Pertanyaan
Saya membeli buku di toko online. Ternyata buku bajakan. Tidak ada niat membeli buku bajakan. Bagaimana hukumnya? Apa yang harus saya lakukan dengan buku tersebut? Memanfaatkannya? Mengembalikan, sepertinya tidak mungkin. Jazakumullah Khoiron katsiro. Wassallamu’alaikum.
Bismillahirrahmanirrahim..
Prinsip dasarnya adalah terlarang seseorang bekerjasama dalam kebatilan. Salah satunya adalah membajak atau memalsukan sebuah barang lalu dijual belikan. Baik pemalsu, penjual, dan pembelinya sama-sama ada saham atas dosanya.
Allah ﷻ berfirman:
وَلَا تَعَاوَنُوا عَلَى الْإِثْمِ وَالْعُدْوَانِ
Dan janganlah saling menolong dalam dosa (al itsmu) dan permusuhan (al ‘udwaan). (QS. Al Maidah: 2)
Imam Ibnu Katsir Rahimahullah berkata:
وينهاهم عن التناصر على الباطل والتعاون على المآثم والمحارم
Allah melarang mereka menolong dalam kebatilan, dan saling menolong dalam dosa dan perkara-perkara yang haram.
(Tafsir Al Quran Al ‘Azhim, 2/13)
Namun, jika kita tidak tahu kalau barang yang kita beli adalah bajakan, atau curian, atau aspal (asli tapi palsu), tentu kita tidak dianggap salah atau ikut bekerjasama. Orang yang tidak tahu dan tidak sengaja tidaklah dihitung berbuat salah. Yang salah adalah jika tahuitu barang curian, bajakan, aspal, tapi dia masih saja membelinya.
Allah ﷻ berfirman:
رَبَّنَا لَا تُؤَاخِذۡنَآ إِن نَّسِينَآ أَوۡ أَخۡطَأۡنَاۚ
Ya Tuhan kami, janganlah Engkau hukum kami jika kami lupa atau kami melakukan kesalahan (tdk kami ketahui, tidak sengaja).
(QS. Al-Baqarah, Ayat 286)
Dalam hadits:
إِنَّ اللَّهَ تَجَاوَزَ عَنْ أُمَّتِي الْخَطَأَ وَالنِّسْيَانَ وَمَا اسْتُكْرِهُوا عَلَيْهِ
Sesungguhnya Allah membiarkan kesalahan umatku yang: salah (tidak sengaja, tidak tahu), lupa, atau dipaksa utk melakukan kesalahan.

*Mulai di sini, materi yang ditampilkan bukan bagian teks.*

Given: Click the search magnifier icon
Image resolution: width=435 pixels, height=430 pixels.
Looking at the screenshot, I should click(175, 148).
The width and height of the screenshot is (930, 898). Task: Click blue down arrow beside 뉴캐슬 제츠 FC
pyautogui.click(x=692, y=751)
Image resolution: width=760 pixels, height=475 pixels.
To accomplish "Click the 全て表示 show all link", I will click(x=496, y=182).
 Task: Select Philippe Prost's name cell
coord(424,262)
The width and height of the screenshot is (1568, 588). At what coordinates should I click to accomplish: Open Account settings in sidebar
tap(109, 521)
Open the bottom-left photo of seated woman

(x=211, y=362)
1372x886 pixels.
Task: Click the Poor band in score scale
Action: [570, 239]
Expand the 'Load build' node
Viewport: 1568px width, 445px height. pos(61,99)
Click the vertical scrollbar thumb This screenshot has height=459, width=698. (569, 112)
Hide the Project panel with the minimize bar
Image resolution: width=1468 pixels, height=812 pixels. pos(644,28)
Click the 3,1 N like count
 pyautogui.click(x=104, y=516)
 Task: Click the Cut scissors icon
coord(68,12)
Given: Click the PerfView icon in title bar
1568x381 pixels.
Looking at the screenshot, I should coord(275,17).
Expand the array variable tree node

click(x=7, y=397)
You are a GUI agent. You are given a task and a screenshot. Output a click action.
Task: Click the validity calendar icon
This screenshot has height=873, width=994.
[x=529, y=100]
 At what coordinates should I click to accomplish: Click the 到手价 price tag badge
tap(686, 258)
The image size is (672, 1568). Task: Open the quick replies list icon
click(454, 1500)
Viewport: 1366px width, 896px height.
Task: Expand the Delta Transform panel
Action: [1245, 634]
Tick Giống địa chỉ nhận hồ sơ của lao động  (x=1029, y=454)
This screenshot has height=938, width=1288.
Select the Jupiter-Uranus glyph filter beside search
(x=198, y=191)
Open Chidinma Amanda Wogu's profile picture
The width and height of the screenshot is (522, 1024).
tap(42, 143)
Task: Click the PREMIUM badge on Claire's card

(HR. Ibnu Majah no. 2043, shahih)
Hanya saja, jika kemudian hari kita tahu bahwa kita beli barang bajakan/curian, maka kita bisa ambil jalan yang lebih hati-hati dan bersih, yaitu dengan membeli yang asli lalu menyumbangkan yang palsu itu untuk kepentingan umum, misal ke perpustakaan umum.
Syaikh Muhammad Shalih Al Munajjid menjelaskan:
وأما المحرم لكسبه فهو الذي اكتسبه الإنسان بطريق محرم كبيع الخمر ، أو التعامل بالربا ، أو أجرة الغناء والزنا ونحو ذلك ، فهذا المال حرام على من اكتسبه فقط ، أما إذا أخذه منه شخص آخر بطريق مباح فلا حرج في ذلك ، كما لو تبرع به لبناء مسجد ، أو دفعه أجرة لعامل عنده ، أو أنفق منه على زوجته وأولاده ، فلا يحرم على هؤلاء الانتفاع به ، وإنما يحرم على من اكتسبه بطريق محرم فقط .
Harta haram yang dikarenakan usaha memperolehnya, seperti jual khamr, riba, zina, nyanyian, dan semisalnya, maka ini haram hanya bagi yang mendapatkannya saja. Tapi, jika ada ORANG LAIN yang mengambil dari orang itu dengan cara mubah, maka itu tidak apa-apa, seperti dia sumbangkan untuk masjid dengannya, bayar gaji pegawai, nafkah buat anak dan istri, hal-hal ini tidak diharamkan memanfaatkan harta tersebut. Sesungguhnya yang diharamkan adalah bagi orang mencari harta haram tersebut.